Algérie : Périlleux exercice de Djerad devant les députés

L’information est de plus en plus insistante dans les milieux officiels. Certains médias ont même répercuté des échos sur un mois de février qui sera politiquement l’un des mois les plus intenses. On évoque déjà que le Premier ministre Abdelaziz Djerad se prépare à descendre à l’Assemblée populaire nationale dans une dizaine de jours pour présenter son bilan d’une année de gestion des affaires du pays. Il s’agirait d’une démarche qui répond aux exigences de la nouvelle constitution, dont un dispositif stipule que l’exécutif doit présenter devant les parlementaires une déclaration de politique générale.

L’exercice est périlleux pour Djerad, d’autant que son gouvernement souffre déjà non seulement d’incohérences, mais subit aussi de virulentes critiques. Des critiques que même le chef de l’État, Abdelmadjid Tebboune, n’a pas caché, avant son second départ pour l’Allemagne. D’ailleurs, des observateurs s’attendent à des décisions majeures dès son retour de convalescence, en acceptant d’abord la démission de son gouvernement et la nomination d’un autre cabinet “politique” plus porté sur les réformes en profondeur et engagé dans une stratégie de changement.
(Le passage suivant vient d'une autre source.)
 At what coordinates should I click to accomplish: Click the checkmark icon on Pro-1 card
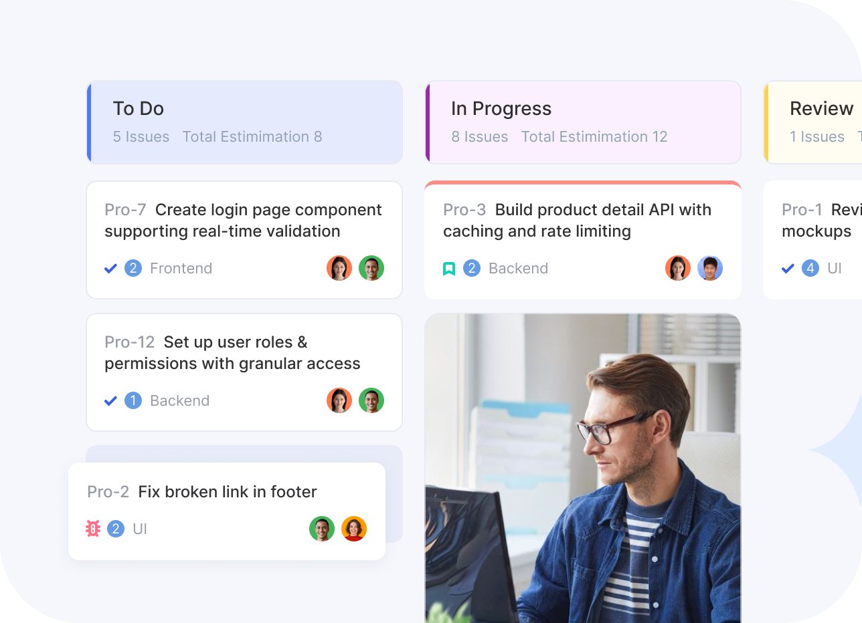(788, 269)
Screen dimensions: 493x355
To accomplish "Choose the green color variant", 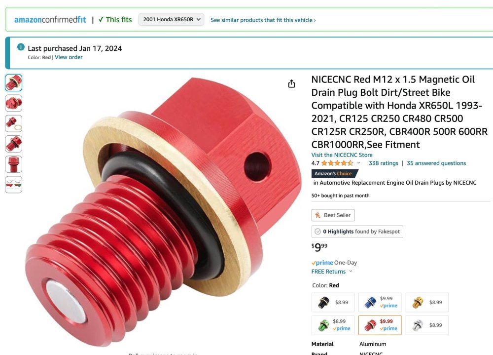I will 333,325.
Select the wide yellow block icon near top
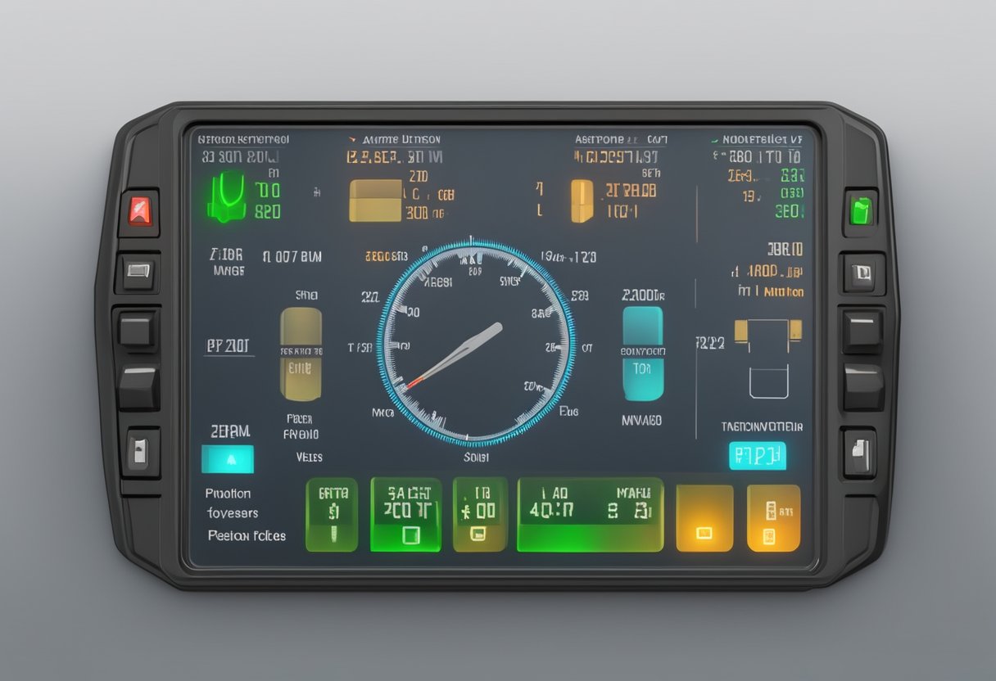996x681 pixels. click(375, 201)
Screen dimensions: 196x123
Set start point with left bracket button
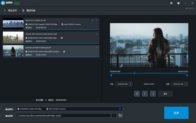coord(145,93)
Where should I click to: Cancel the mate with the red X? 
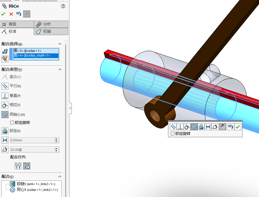click(11, 14)
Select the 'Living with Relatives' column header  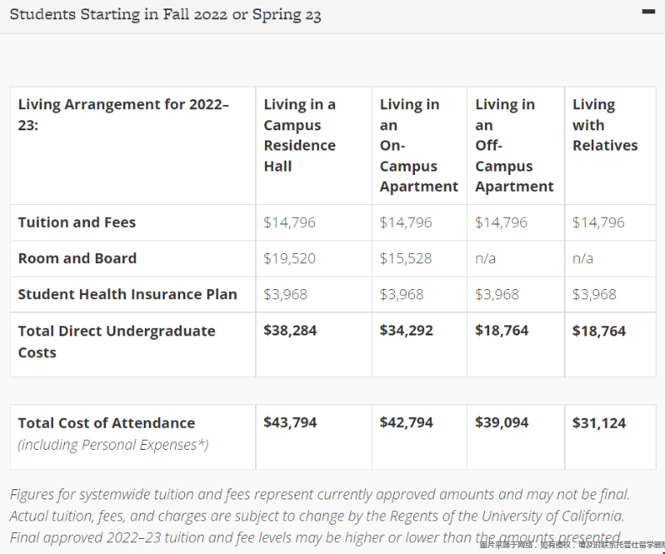click(604, 125)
Il faut dire que Djerad aura du mal à convaincre les députés sur l’efficacité de son gouvernement et sa bonne conduite, même si certaines raisons objectives, comme la crise sanitaire, ont perturbé son programme pompeusement annoncé en janvier 2020. En plus de quelques erreurs de casting, de profils trop technocratiques, rigides ou figés sur les procédures, voire même de ministres très poussés sur la démagogie et les discours populistes, ce gouvernement a surtout péché par des insuffisances criardes dans la gestion de certains secteurs. On s’en souvient des cacophonies liées à la gestion de la crise sanitaire, aux différentes dissonances dans l’approche face à des phénomènes pourtant récurrents. Comme les pannes d’électricité et d’eau potable en pleine saison estivale, les coupures d’Internet, les manques de liquidités au niveau des agences postales, les chaotiques vols de rapatriement de nos compatriotes bloqués à l’étranger. Face aux ratages, on s’est recroquevillé dans des explications farfelues, comme celles de la conspiration et la main étrangère.

Mais, le plus grave dans cette année presque blanche, reste sans doute l’échec du gouvernement de Djerad à faire face à la crise économique et sociale. Le tableau est noir: glissement dangereux de la monnaie nationale, dérives inflationnistes, forte spéculation sur les produits de première nécessité, montée exponentielle du chômage, faillite des entreprises. Le déficit budgétaire atteint des seuils inquiétants, alors que les investissements locaux ou étrangers sont au point mort. La croissance est négative et l’État continue de puiser dans les caisses pour assurer les transferts sociaux et faire face aux énormes besoins de la collectivité et garantir le fonctionnement du service public, comme l’éducation, l’enseignement supérieur, et la santé. De plus, la dégringolade des cours du brut a impacté lourdement les prévisions gouvernementales. Des projets sont abandonnés, d’autres remis aux calendes grecques. Les recettes pétrolières ont chuté de onze milliards de dollars, soit l’équivalent de la moitié du budget annuel consacré aux transferts sociaux.

Selon les mêmes milieux, Djerad attend le retour dans quelques jours du président de la république, avant de rejoindre l’hémicycle de l’APN. Il présentera son bilan annuel, sans doute avec des chiffres et des taux explicatifs mais il n’échappera pas aux critiques des députés de l’opposition. Ensuite, comme le veut désormais la nouvelle Constitution, il présentera la démission de son gouvernement à Tebboune, dont on dit qu’il a une idée précise sur la nouvelle équipe qui va conduire le pays vers les prochaines élections législatives et communales.